(Exercise brief): In the material below, find the line that contains "You are a computer-use" and the line that contains "Instruction: Close the", then write out exactly those two lines and everything between them.

(Data extract):

··········

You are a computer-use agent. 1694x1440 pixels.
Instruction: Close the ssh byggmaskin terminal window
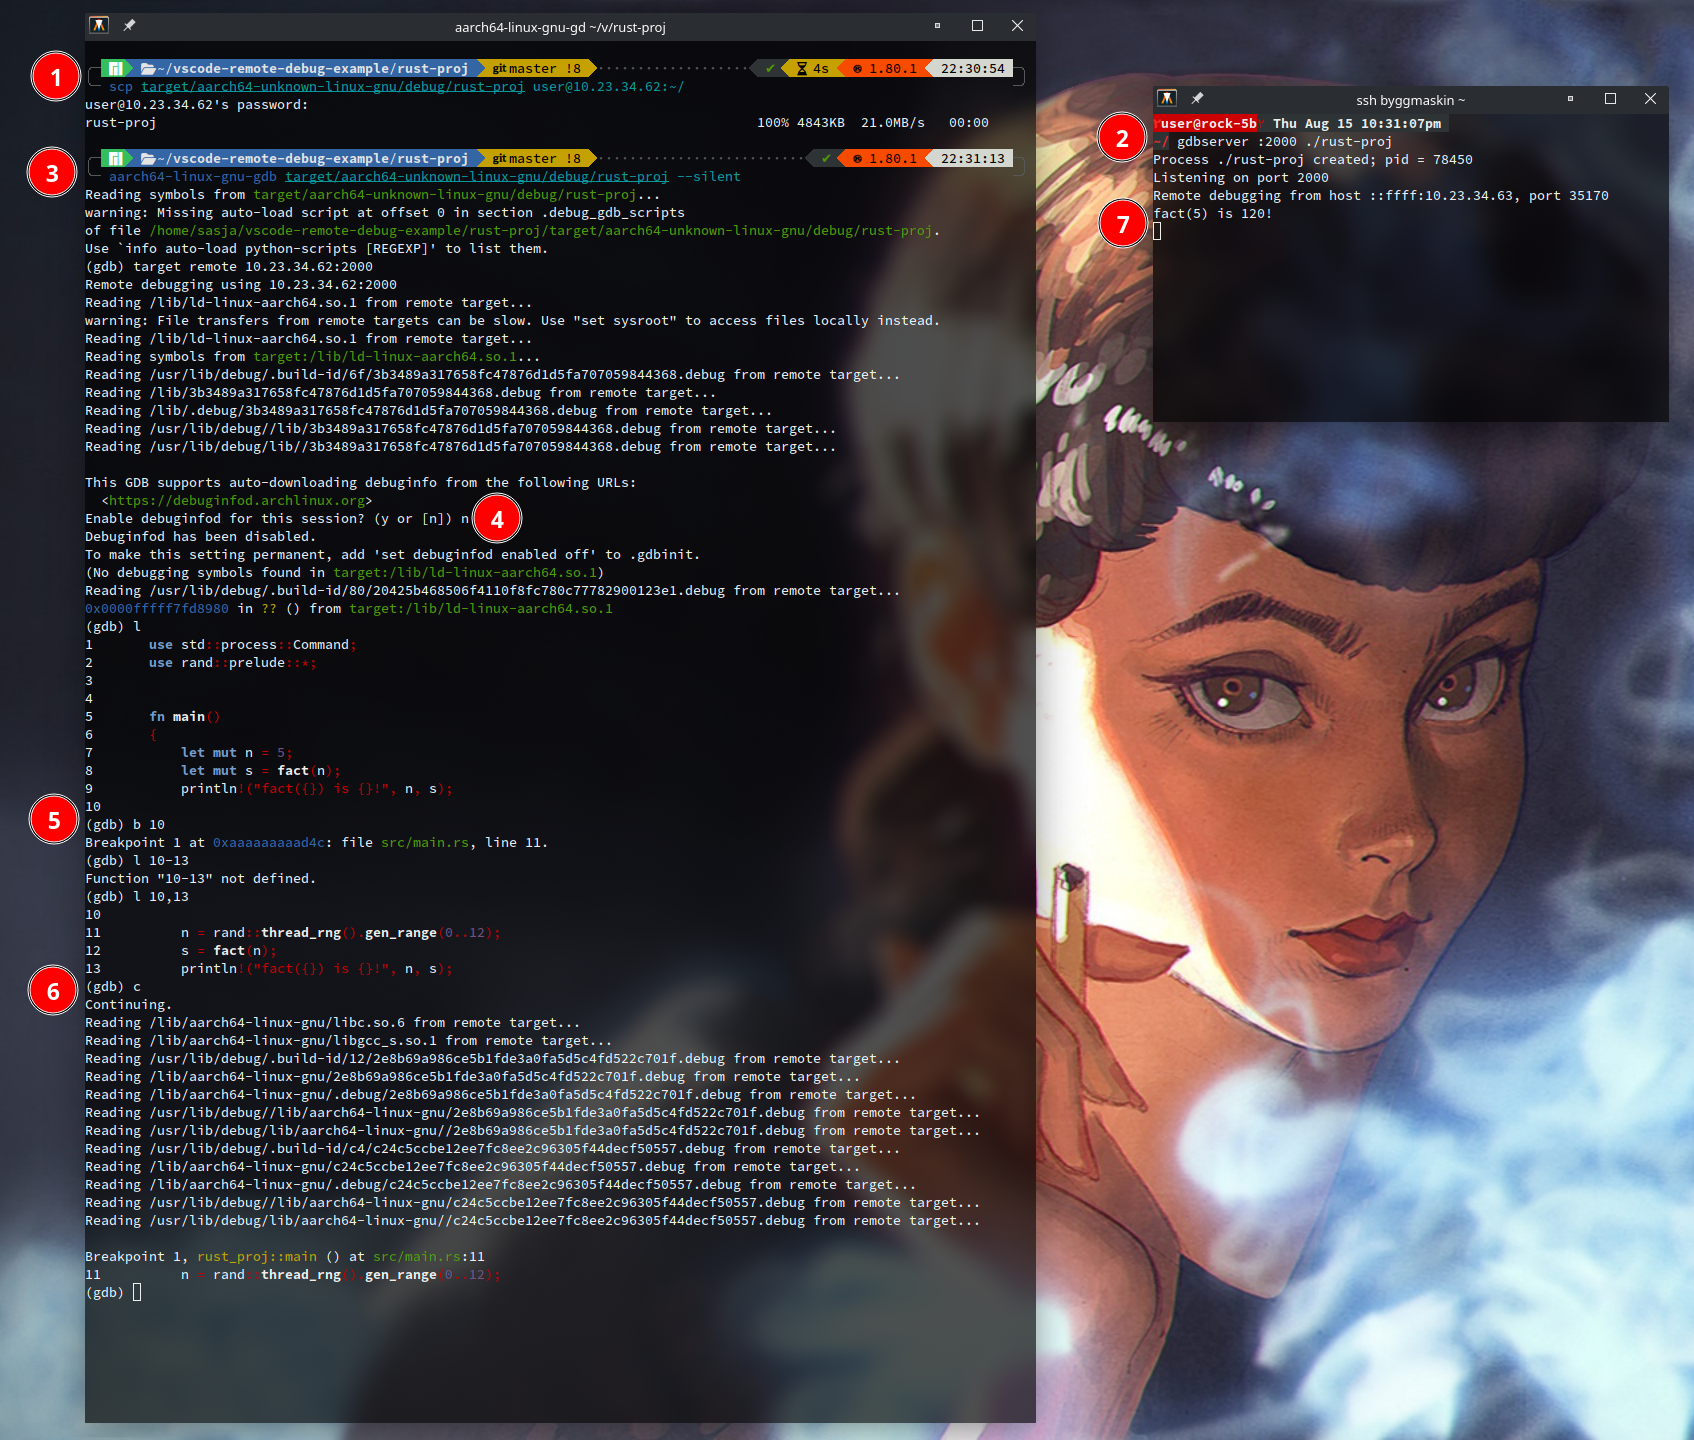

··········

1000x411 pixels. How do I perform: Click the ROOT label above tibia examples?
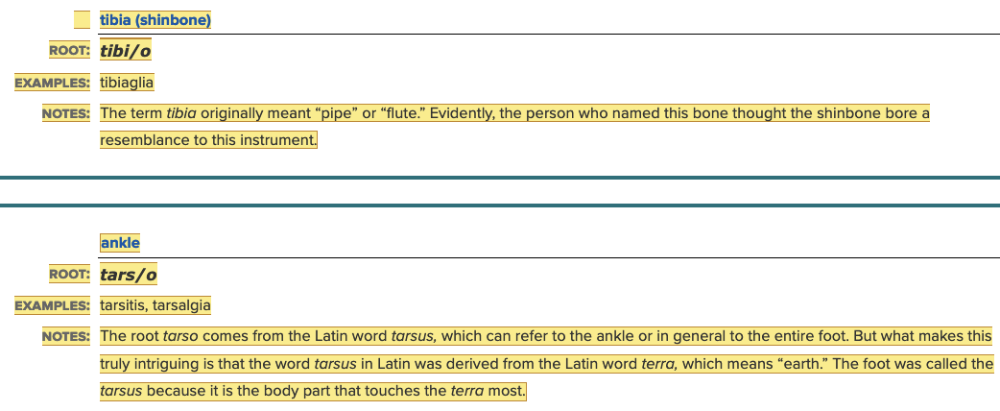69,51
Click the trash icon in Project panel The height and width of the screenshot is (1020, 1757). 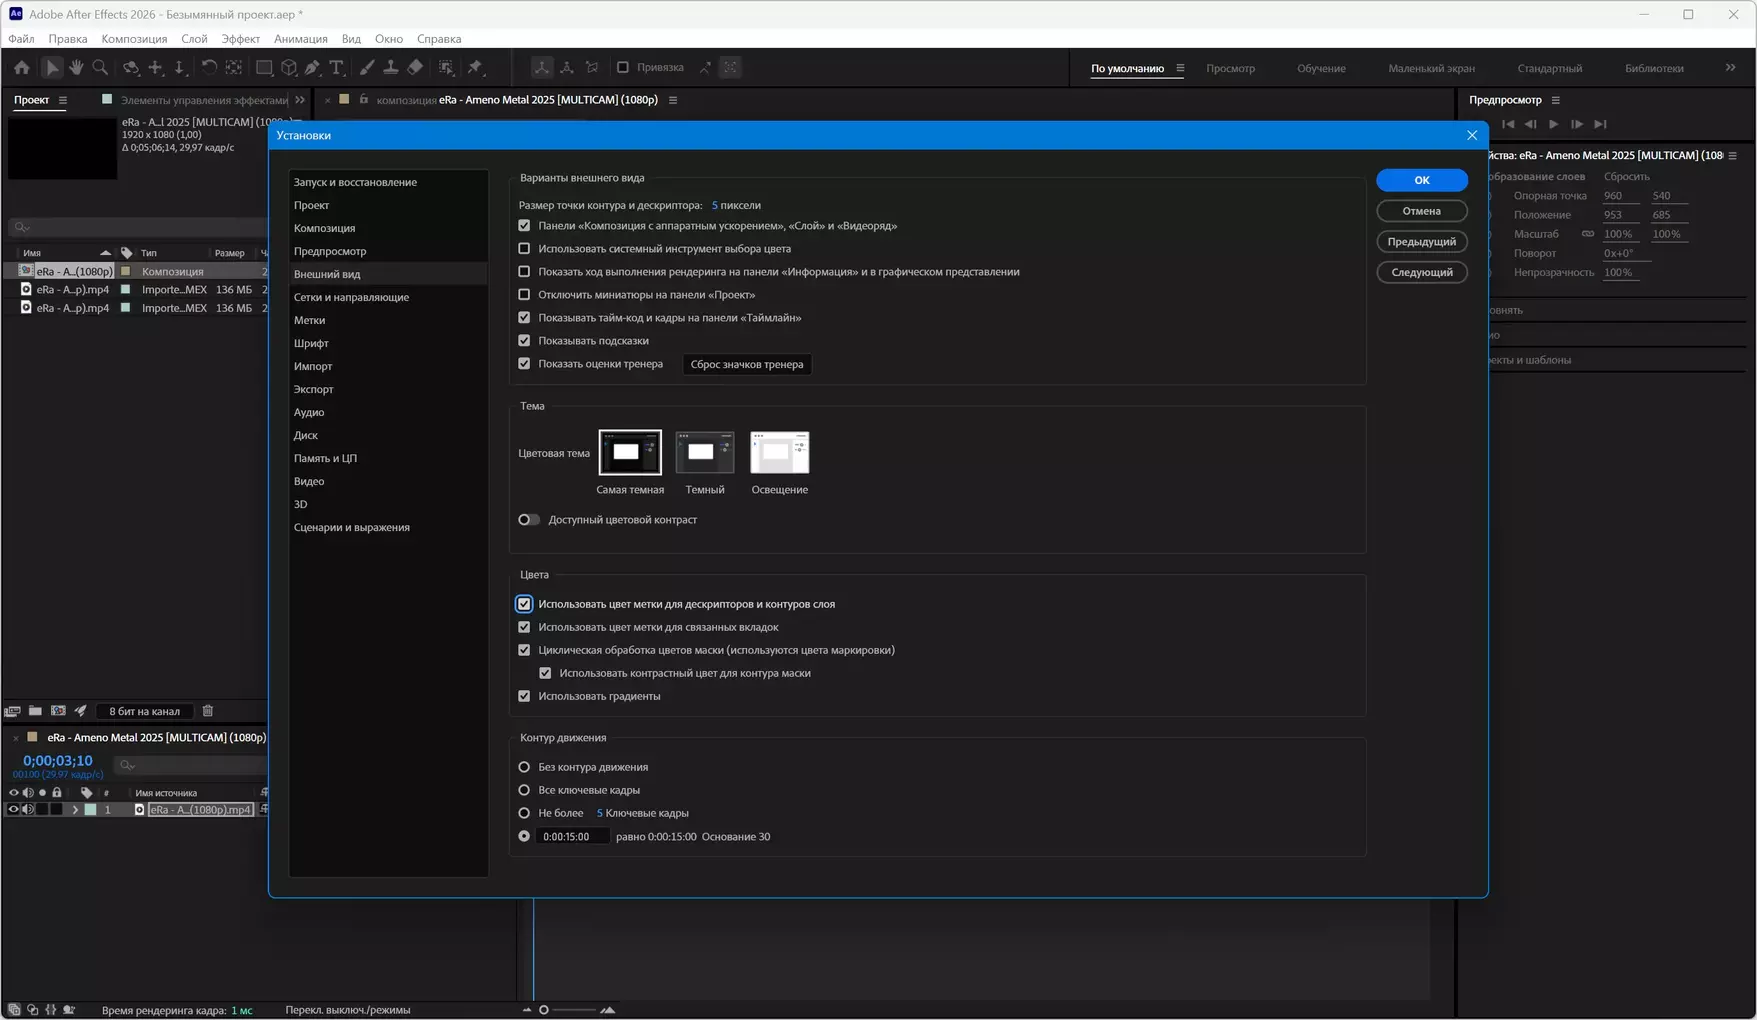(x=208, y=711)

··········

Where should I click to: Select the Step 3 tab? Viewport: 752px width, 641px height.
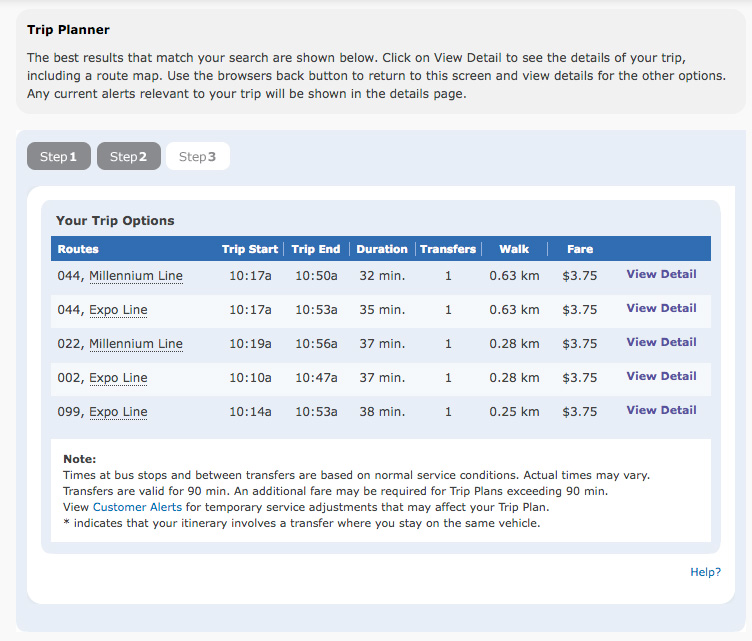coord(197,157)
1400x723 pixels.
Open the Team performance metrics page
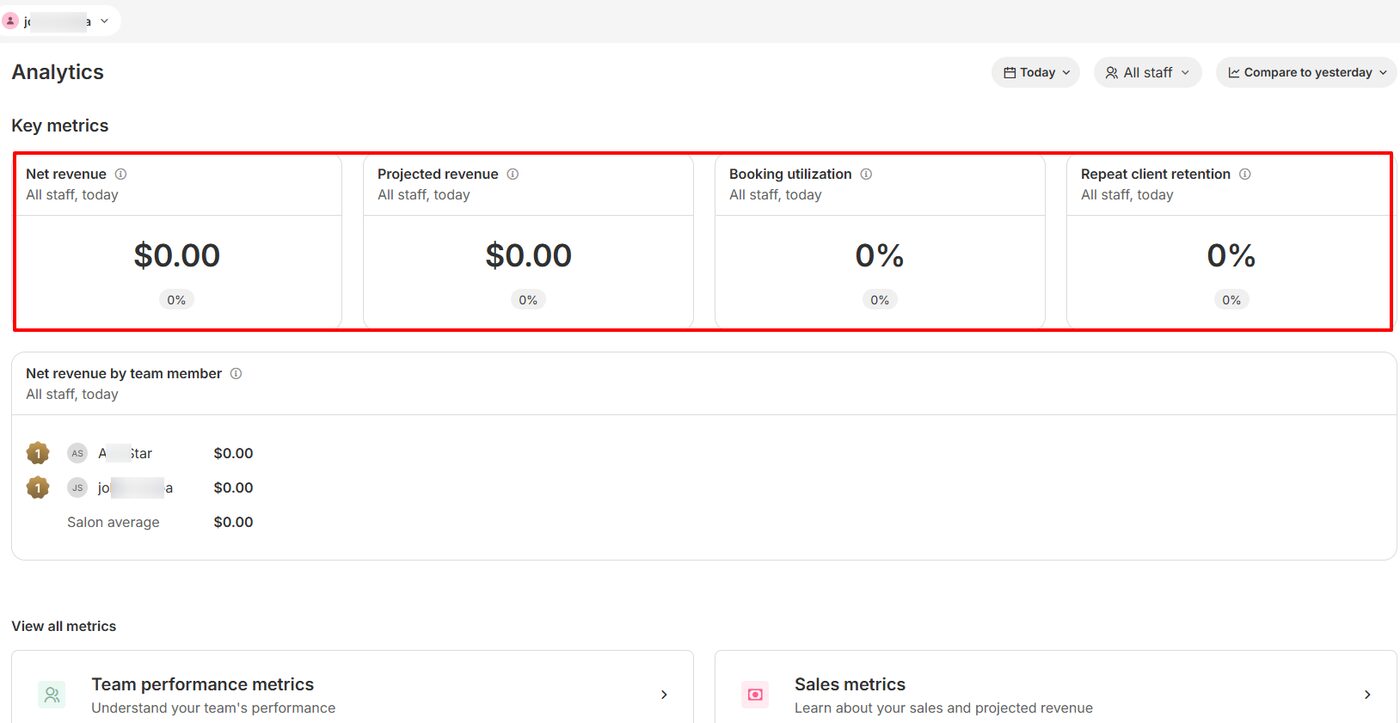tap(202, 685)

··········

(Task result):
You are a computer-use agent. 1694x1440 pixels.
Instruction: Close the ssh byggmaskin terminal window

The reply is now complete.